_DATA EXTRACT_.
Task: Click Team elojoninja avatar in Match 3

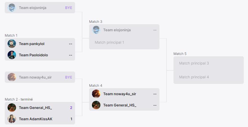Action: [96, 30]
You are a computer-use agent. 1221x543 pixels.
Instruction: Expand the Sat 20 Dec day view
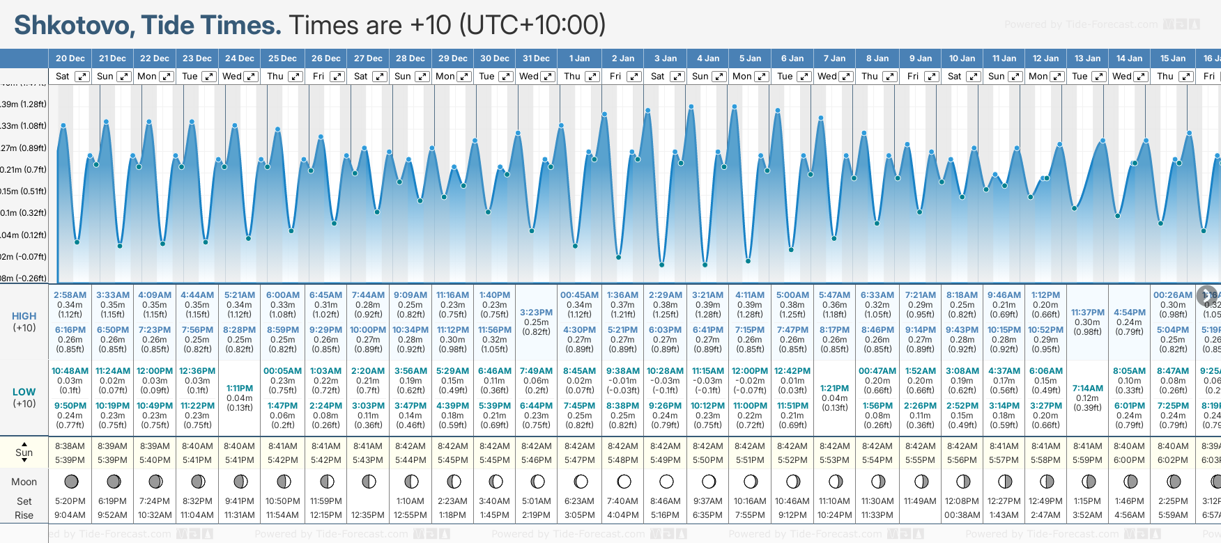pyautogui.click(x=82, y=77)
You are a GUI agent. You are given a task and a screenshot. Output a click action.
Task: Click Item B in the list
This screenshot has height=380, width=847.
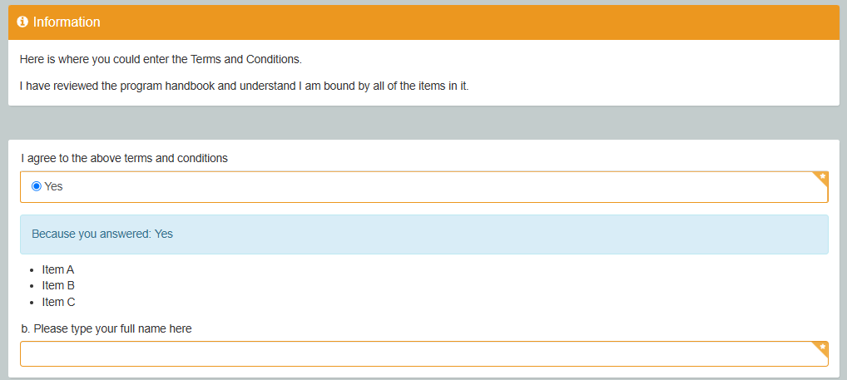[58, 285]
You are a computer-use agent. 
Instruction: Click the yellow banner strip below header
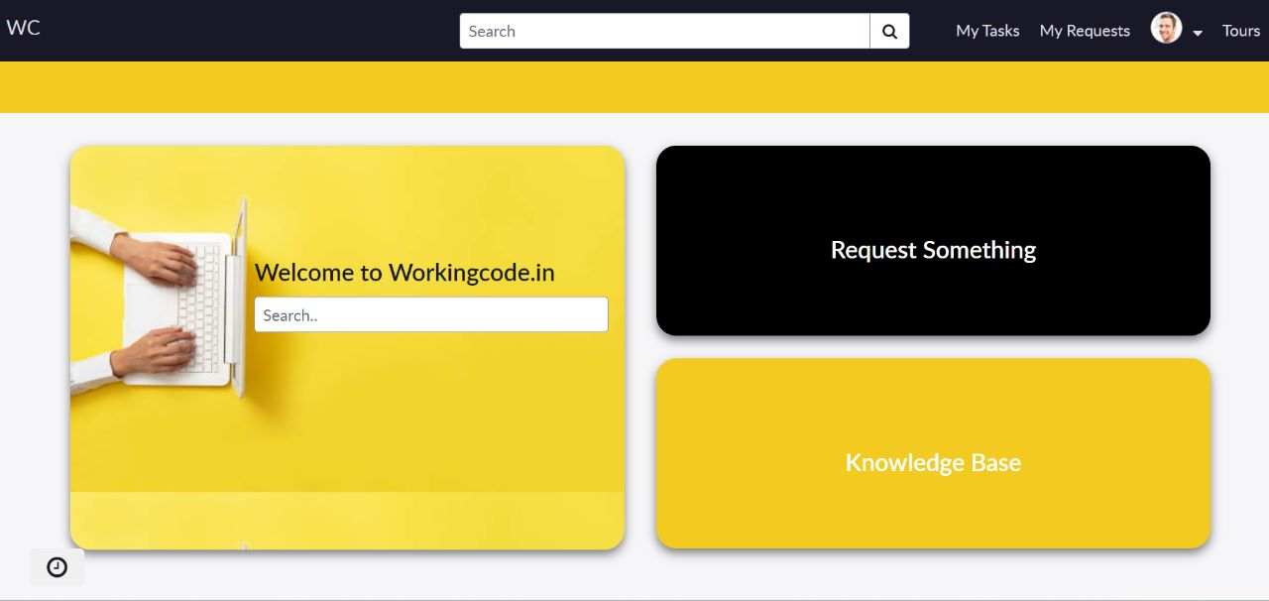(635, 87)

==

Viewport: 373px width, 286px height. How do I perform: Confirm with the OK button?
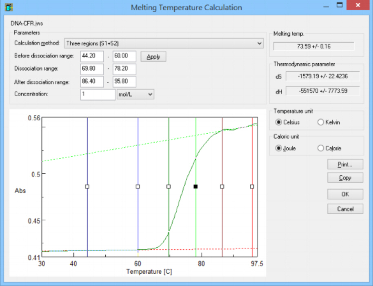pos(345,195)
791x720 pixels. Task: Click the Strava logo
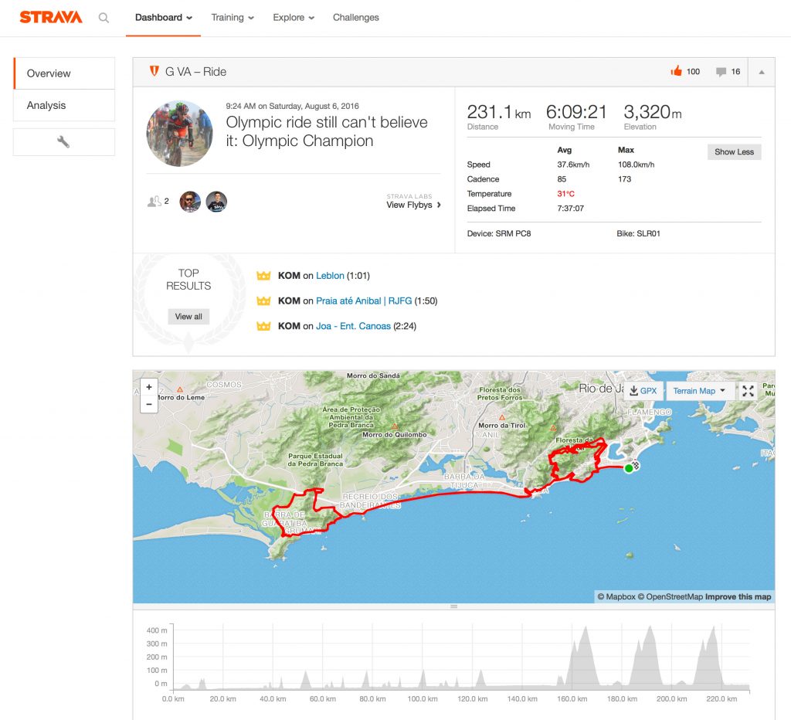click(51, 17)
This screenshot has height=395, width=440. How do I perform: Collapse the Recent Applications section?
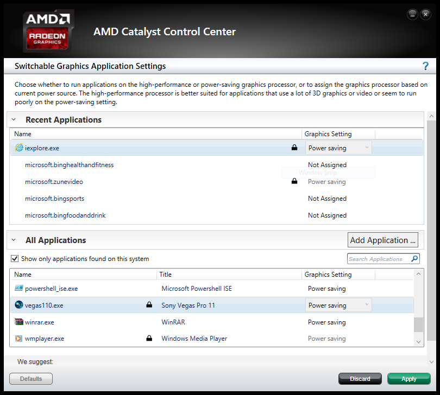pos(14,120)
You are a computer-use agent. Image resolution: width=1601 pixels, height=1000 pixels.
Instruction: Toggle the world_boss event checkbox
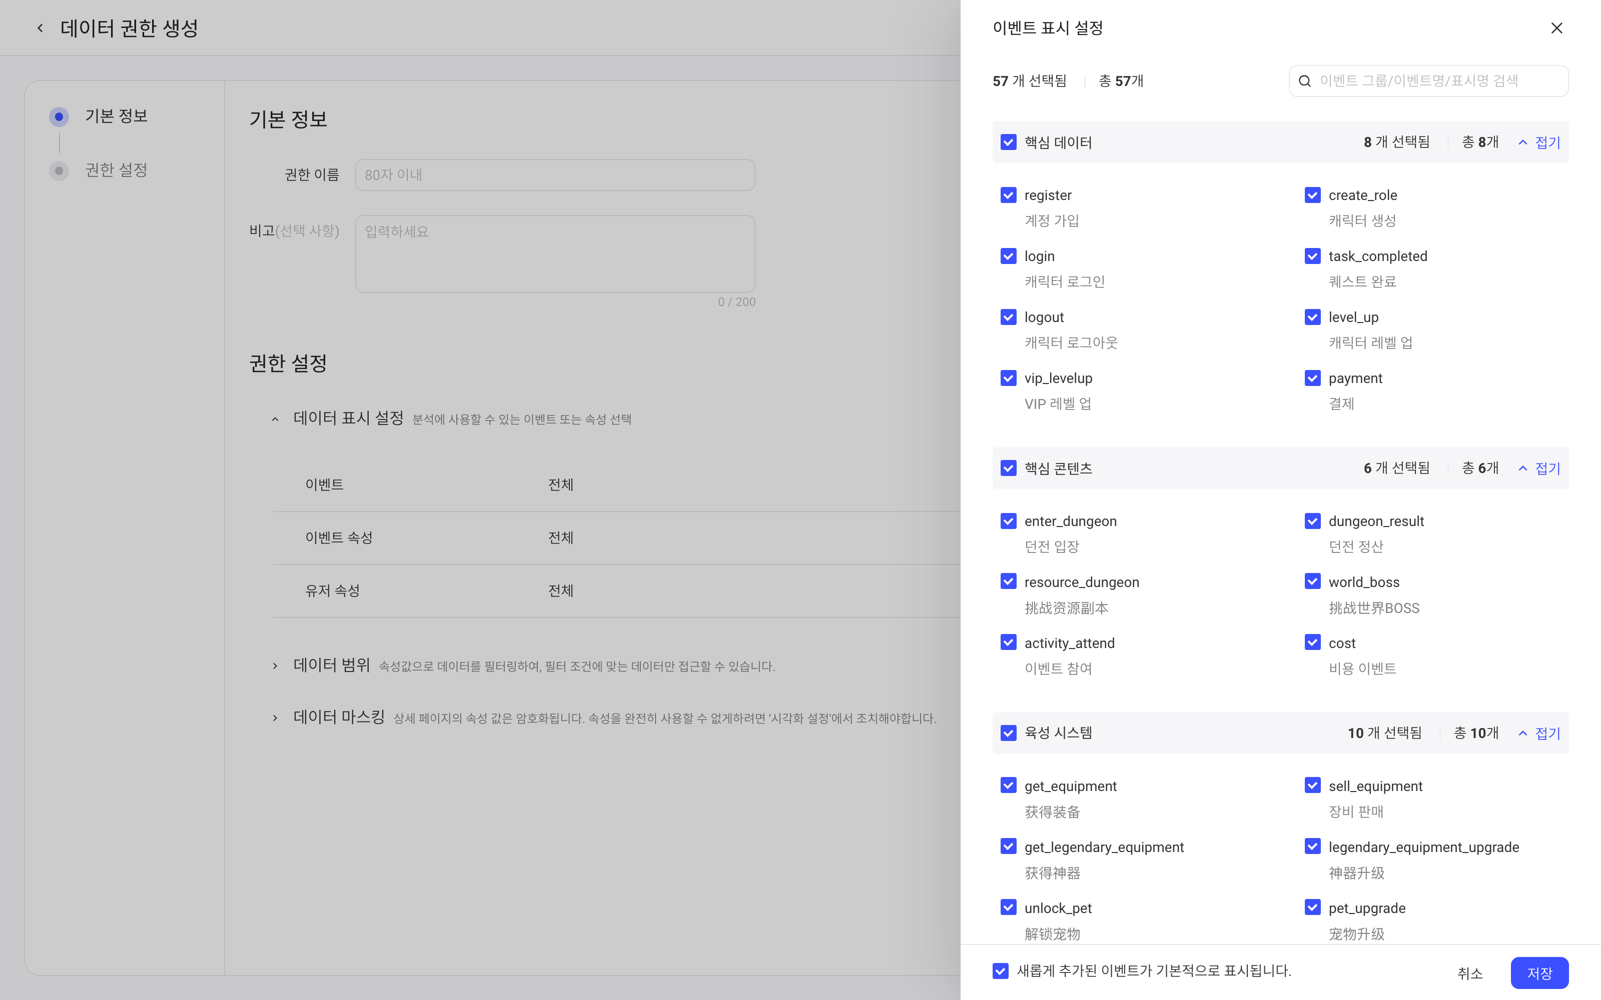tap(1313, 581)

==

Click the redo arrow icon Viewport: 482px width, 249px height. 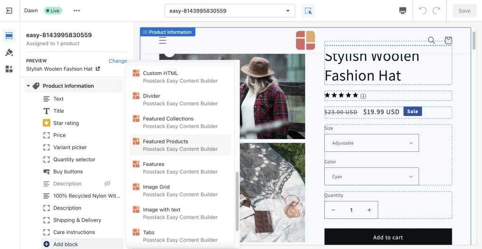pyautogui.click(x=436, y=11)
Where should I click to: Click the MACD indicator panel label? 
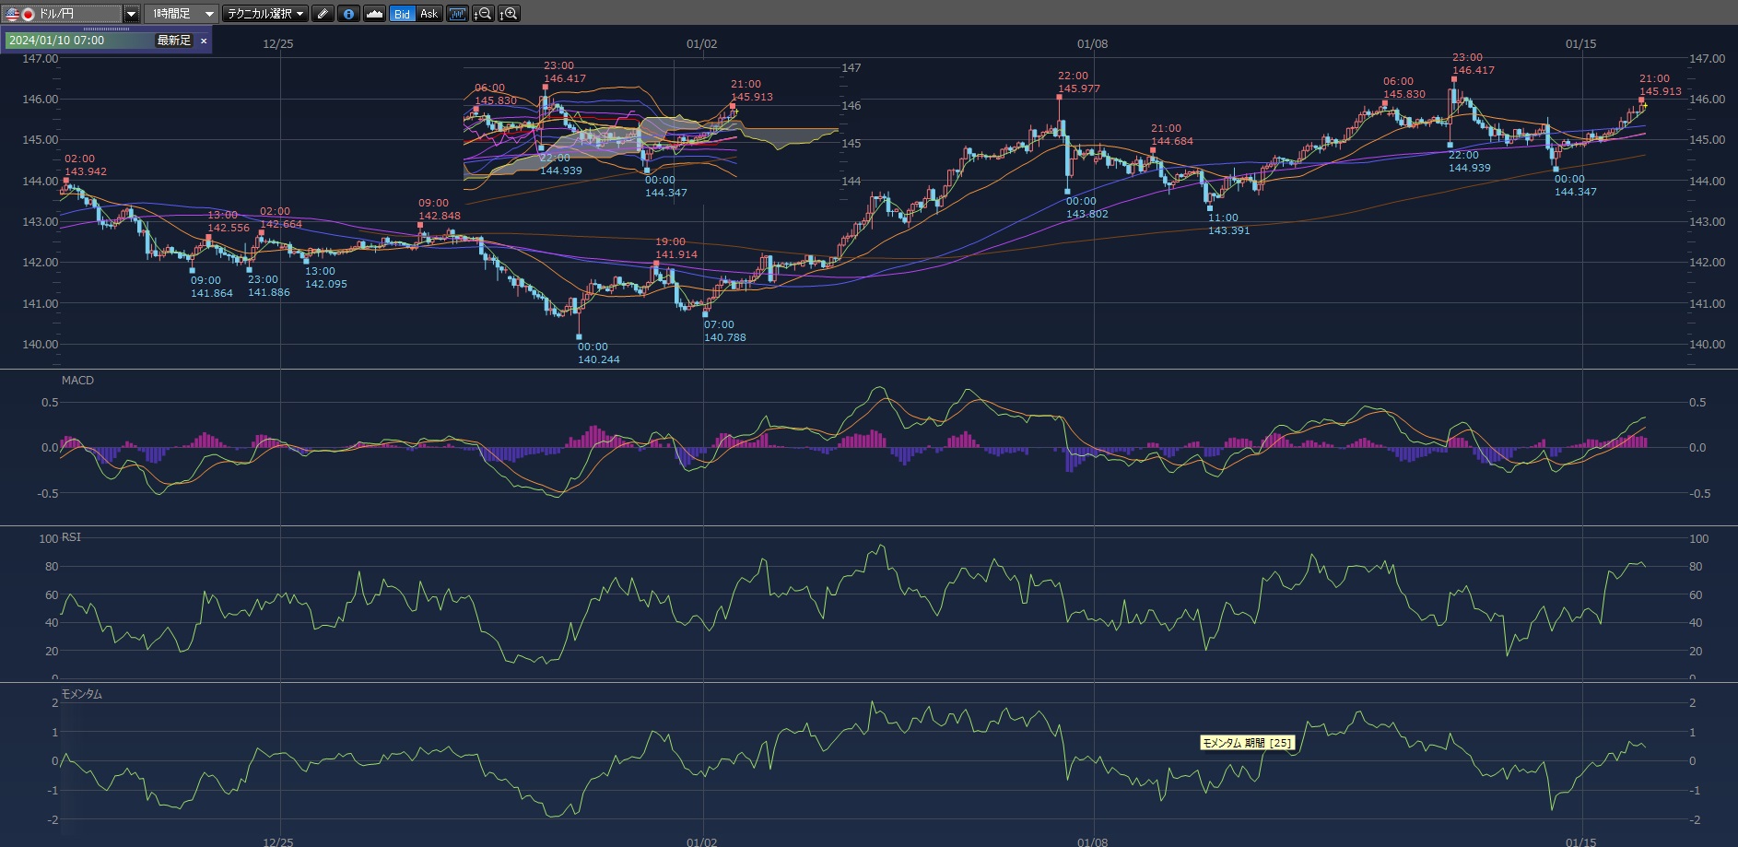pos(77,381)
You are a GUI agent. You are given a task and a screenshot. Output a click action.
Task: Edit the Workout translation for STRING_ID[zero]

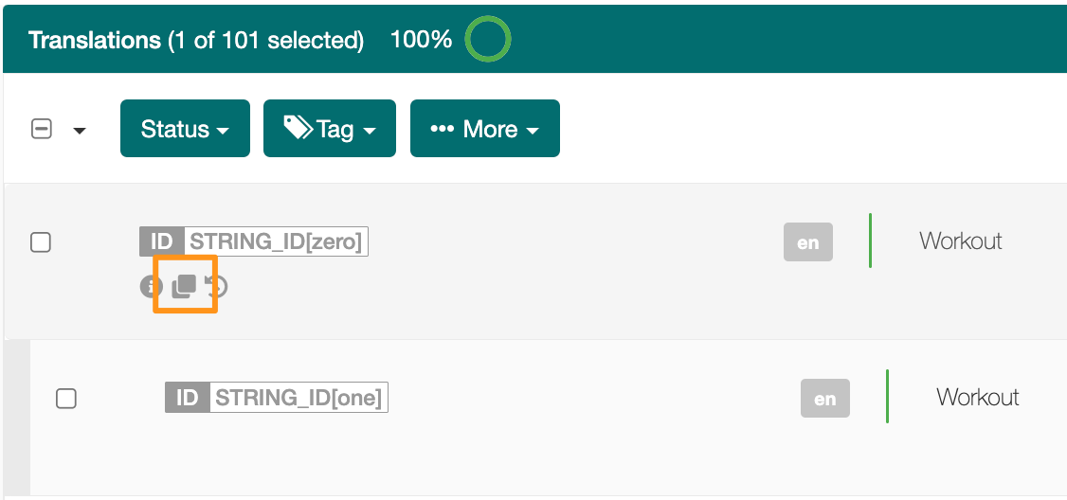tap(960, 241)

_TASK_. Please count up the lines above that include the string "agent" and respond with the total alone.

_ANSWER_. 5